SUPPLIED DATA:
◇ ◇ ◇ ◇ ◇ ◇ ◇

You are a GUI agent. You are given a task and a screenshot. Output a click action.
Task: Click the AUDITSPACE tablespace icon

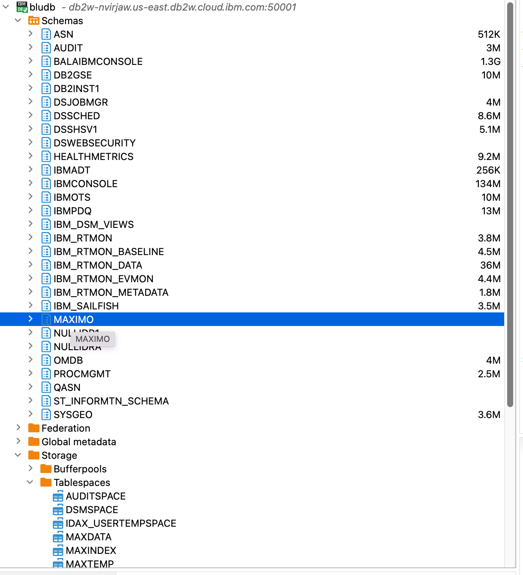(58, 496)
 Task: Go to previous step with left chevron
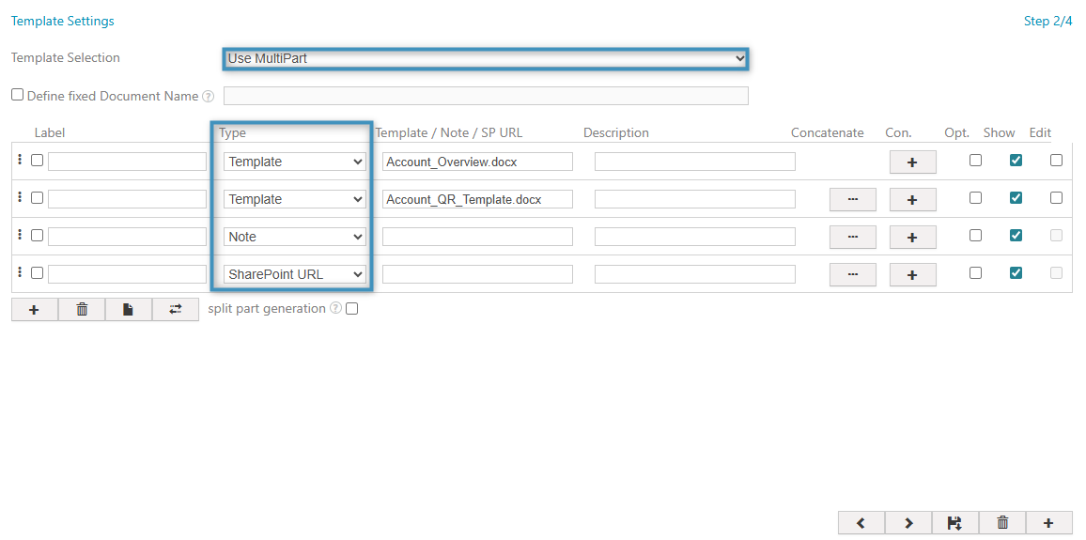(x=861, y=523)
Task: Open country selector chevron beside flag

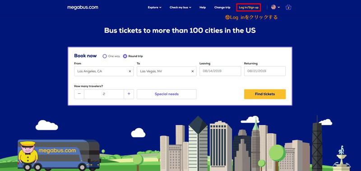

◇ ◇ ◇ ◇ ◇ ◇ ◇

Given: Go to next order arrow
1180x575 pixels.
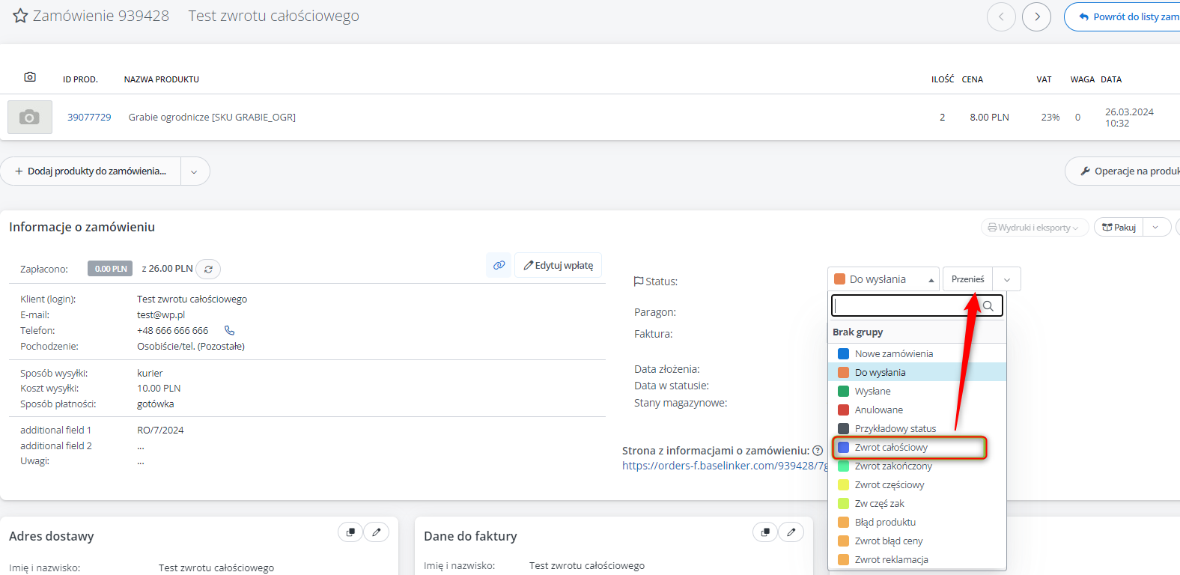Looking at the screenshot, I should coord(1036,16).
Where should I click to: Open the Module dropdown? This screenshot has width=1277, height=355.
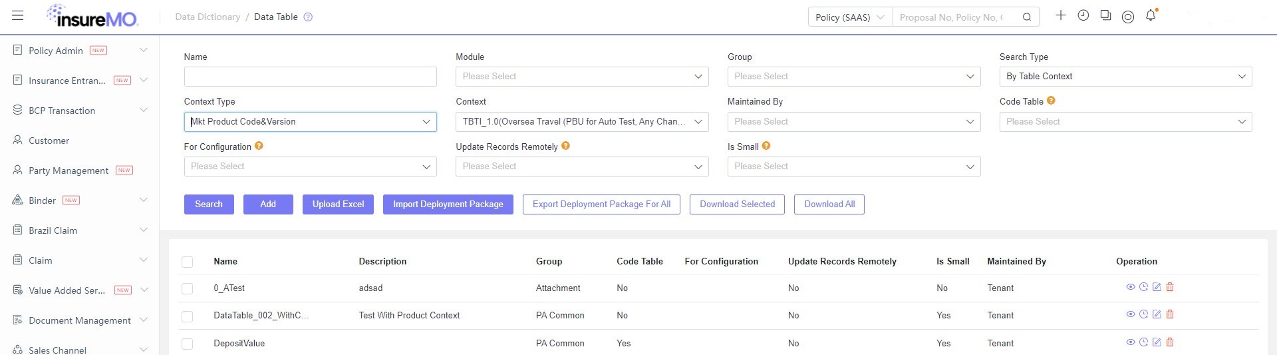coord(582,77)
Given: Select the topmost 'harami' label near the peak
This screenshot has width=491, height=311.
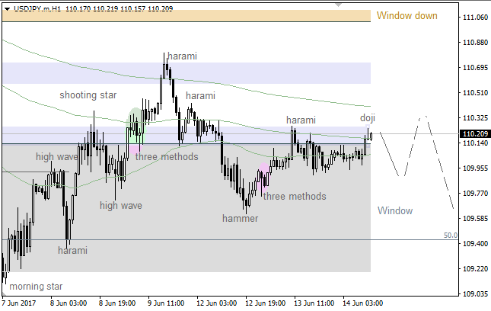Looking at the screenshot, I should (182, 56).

◇ ◇ ◇ ◇ ◇ ◇ ◇

Print nothing but the lines above starting with the line that contains "You are a GUI" and going on through the line that contains "Task: Open country". Leave out the pictures.

You are a GUI agent. You are given a task and a screenshot. Output a click action.
Task: Click the AUDITSPACE tablespace icon

(58, 496)
 Task: Go to previous step with left chevron
(x=861, y=523)
Task: Open country selector chevron beside flag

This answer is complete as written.